Many thanks for sharing your gorgeous photos and stories of the people of Nepal. A handsome people, and that first girl is a stunning young beauty.


----------



## emydura (Apr 12, 2010)

nikv said:


> David,
> 
> Edited to add: I just now noticed in the school photo that all the boys are on the right and girls are on the left side of the photo. Is that normal to separate them?



I'm not sure about that. You would think so as it hardly seems random. There are a few boys on the left as there were no seats remaining on the right. I'll find out if that is normal. That was a great experience going to that school. The kids were so excited to see us. We told them a bit about Australia and showed them on there map where we were from.

David


----------



## emydura (Apr 12, 2010)

KyushuCalanthe said:


> The first girl is beyond beautiful - those eyes say it all.

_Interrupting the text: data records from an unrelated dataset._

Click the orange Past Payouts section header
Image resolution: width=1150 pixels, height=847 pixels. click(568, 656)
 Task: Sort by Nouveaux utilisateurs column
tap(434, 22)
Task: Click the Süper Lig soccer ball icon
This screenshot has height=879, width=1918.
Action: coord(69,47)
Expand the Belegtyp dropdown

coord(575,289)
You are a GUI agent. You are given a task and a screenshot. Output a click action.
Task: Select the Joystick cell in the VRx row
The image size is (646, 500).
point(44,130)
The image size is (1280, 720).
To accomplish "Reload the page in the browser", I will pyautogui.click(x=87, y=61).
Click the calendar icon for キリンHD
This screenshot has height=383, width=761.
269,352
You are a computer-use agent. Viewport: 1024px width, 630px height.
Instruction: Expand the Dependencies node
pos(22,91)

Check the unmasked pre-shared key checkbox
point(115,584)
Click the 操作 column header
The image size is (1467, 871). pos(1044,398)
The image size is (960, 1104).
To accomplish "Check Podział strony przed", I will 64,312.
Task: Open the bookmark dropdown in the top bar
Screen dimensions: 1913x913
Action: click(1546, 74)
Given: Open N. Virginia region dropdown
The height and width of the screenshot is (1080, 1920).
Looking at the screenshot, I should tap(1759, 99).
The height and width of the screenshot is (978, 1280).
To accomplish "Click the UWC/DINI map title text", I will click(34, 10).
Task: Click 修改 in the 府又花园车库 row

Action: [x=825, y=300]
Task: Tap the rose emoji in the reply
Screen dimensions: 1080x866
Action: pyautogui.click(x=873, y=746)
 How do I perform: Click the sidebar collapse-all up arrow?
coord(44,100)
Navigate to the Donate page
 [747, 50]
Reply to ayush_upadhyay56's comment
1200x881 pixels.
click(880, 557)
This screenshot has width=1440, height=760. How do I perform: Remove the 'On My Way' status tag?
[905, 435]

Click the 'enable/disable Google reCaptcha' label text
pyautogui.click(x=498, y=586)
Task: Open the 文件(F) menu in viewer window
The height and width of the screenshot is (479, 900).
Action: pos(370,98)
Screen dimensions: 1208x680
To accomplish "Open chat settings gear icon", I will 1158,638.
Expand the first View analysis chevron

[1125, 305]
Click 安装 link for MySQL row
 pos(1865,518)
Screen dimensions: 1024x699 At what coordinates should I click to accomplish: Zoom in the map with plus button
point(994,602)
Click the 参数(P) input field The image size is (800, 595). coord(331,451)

Yes, it left me breathless when I first saw it and still does. That is why I printed it out. She was washing dishes next to a tap late in the day so the light was nice and soft. I was actually photographing her bothers near her but I really wanted to photograph her as I could see how incredibly striking she was. I asked her could I take a photograph of her. Unlike the other kids she wasn't throwing her self at me but said yes just the same. I think this is why the expession on her face is so perfect - just totally natural. 

I didn't know a lot about what makes a good portrait photograph when taking these but I have read up a bit since. This one is bit by the textbook. Shoulder leaning forward, head looking over the shoulder, head slightly tilted so one eye is higher than the other. All this combined with an exquisite look. I like the hair running over the eye, nose and mouth as well. The 2nd photo of the young boy is similar and another one I really like.

David


----------



## Yoyo_Jo (Apr 12, 2010)

Beautiful photographs. And I agree with the others, worthy of National Geographic :clap:


----------



## Leo Schordje (Apr 13, 2010)

Really beautiful photos David. Thank you. I love the changes in the way the women dress (esp. necklaces & facial jewelry) as you walked from one village to another.


----------



## Clark (Apr 13, 2010)

Your photos are amazing!


----------



## Scooby5757 (Apr 13, 2010)

Great photos! I enjoyed them so much last night i shared them with friends working at studio last night. Everyone loved them and enjoyed the window to Nepal. Excellent work! :clap:

(Everyone noted there was no marijuana growing next to our classroom/building)


----------



## SlipperFan (Apr 13, 2010)

Beautiful faces captured so naturally. That's not easy to do. Thanks for sharing these!


----------



## JeanLux (Apr 17, 2010)

Superb pics, and, as Dot stated, so natural!!!! It was really an excellent complement of your landscape photos!!!! As some others, if I had to look for favs., I would take the last and the first, but all are... Jean


----------